S’il est vrai que le terrorisme peut se nourrir des inégalités et des conflictualités internes, il est important de savoir ce qui caractérise le terrorisme. Des actes de défense légitime peuvent être caractérisés de terroristes par un acteur car cela nourrit sa propagande. Par exemple, les rébellions de l’ANC et de la SWAPO contre l’Afrique du Sud ségrégationniste ont été également traitées de terroristes. Malgré le fait que ces mouvements représentaient la volonté de la grande majorité des populations de l’Afrique du Sud et de la Namibie respectivement.
Mais, il est clair que dans certains cas, le terrorisme prend aussi en otage l’expression de la majorité des citoyens et ne leur permet aucun recours. On peut prendre comme exemple, le cas du groupe terroriste Boko Haram qui s’attaque indifféremment à toute la population de leur zone d’influence et maintient les populations sous contrôle par la force et non par leur adhésion, supprime tous les moyens d’expressions démocratiques ou libertés individuelles. Ainsi, il faut analyser au cas par cas et ne pas prendre des raccourcis qui seraient de courtes vues. Mais, un groupe terroriste est en général considéré comme antidémocratique.

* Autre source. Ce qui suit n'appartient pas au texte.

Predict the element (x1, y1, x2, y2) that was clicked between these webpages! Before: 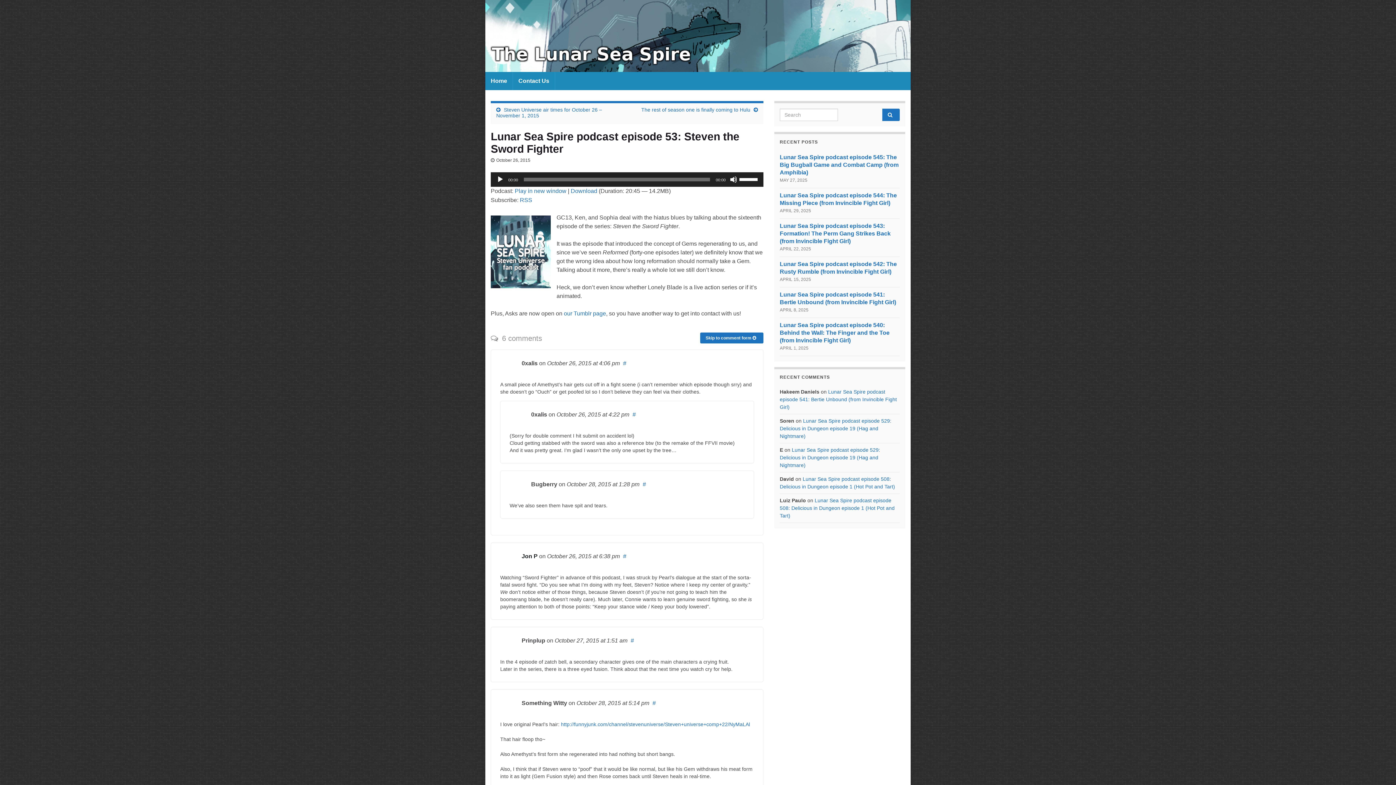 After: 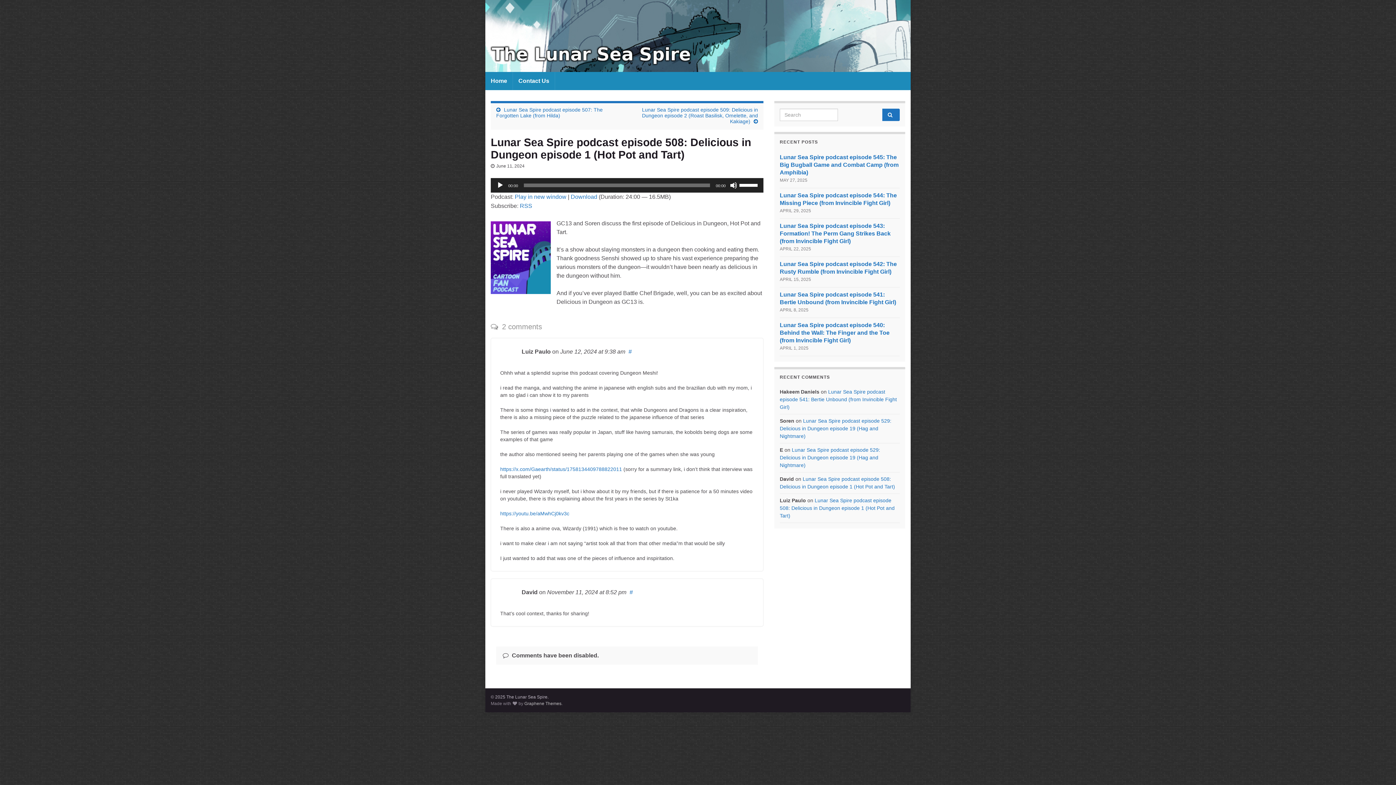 Action: label: Lunar Sea Spire podcast episode 508: Delicious in Dungeon episode 1 (Hot Pot and Tart) bbox: (780, 497, 894, 518)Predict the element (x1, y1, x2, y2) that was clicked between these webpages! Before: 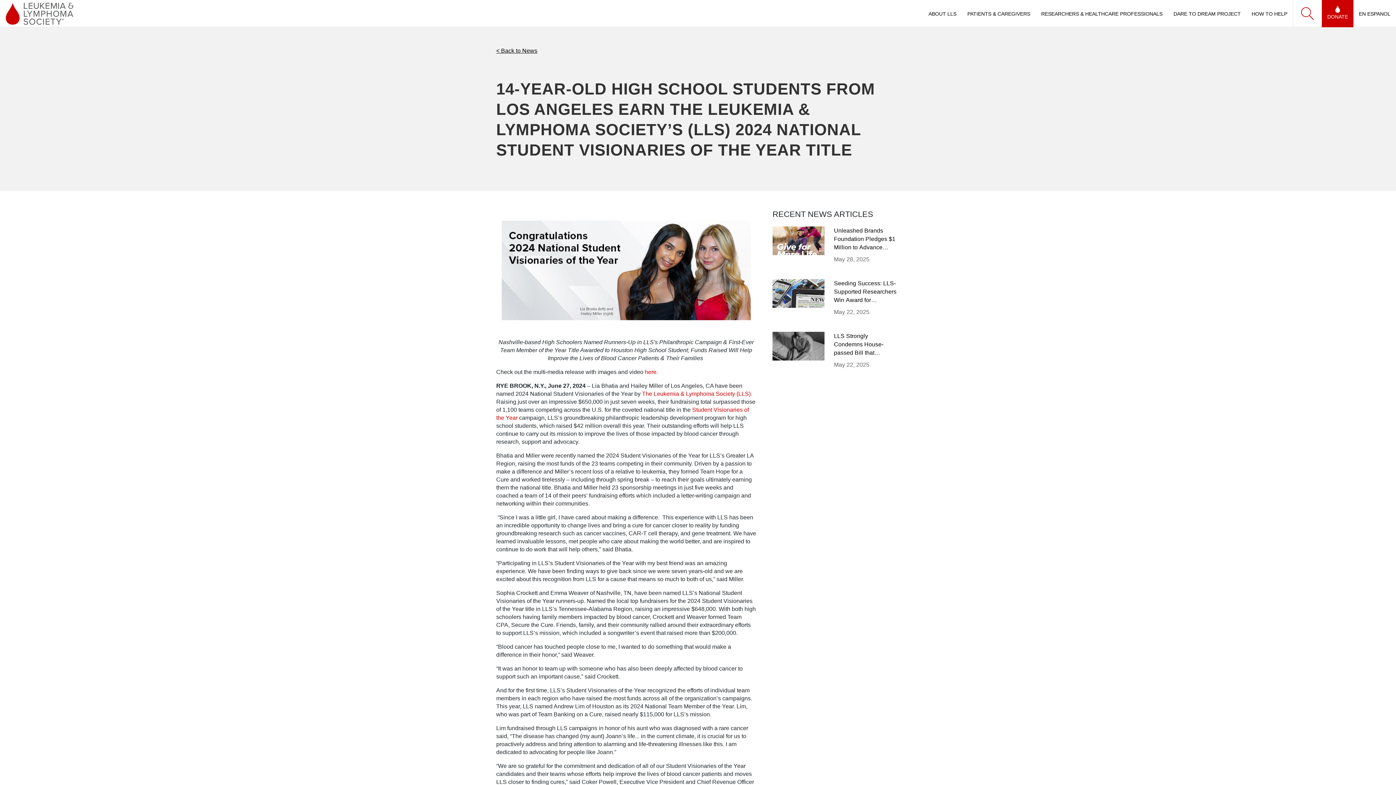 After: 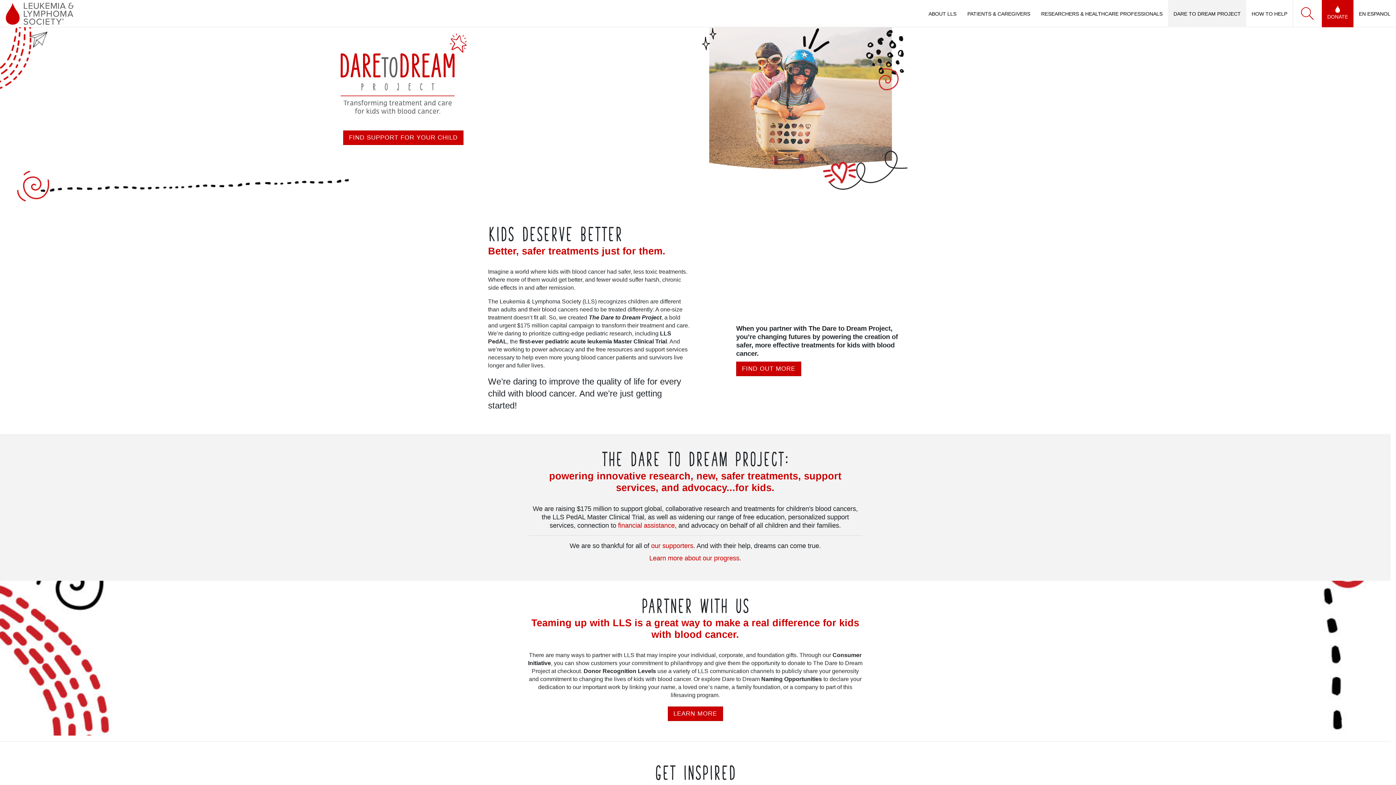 Action: label: DARE TO DREAM PROJECT bbox: (1168, 0, 1246, 27)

Au Sahel, l’explosion du terrorisme a été aggravée par des déficits de la gouvernance politique, économique et sécuritaire. Si tel est le cas, comment expliquer l’obstination des dirigeants du Sahel à en découdre avec les groupes armés terroristes uniquement par les armes et non par d’autres moyens ?
Les causes aggravantes de l’explosion du terrorisme peuvent provenir du déficit de la gouvernance politique, économique et sécuritaire. Pour cela, il est important d’attaquer le problème sous divers angles. Je ne pense pas que les dirigeants du Sahel ne valorisent que la solution militaire. Qu’il vous souvienne qu’un des désaccords majeurs entre la junte actuelle malienne et la force Takuba lorsqu’elle opérait encore au Mali, était la volonté des premiers d’entamer des négociations avec certains groupes qu’ils pensaient pouvoir convaincre et faire revenir dans le pacte républicain.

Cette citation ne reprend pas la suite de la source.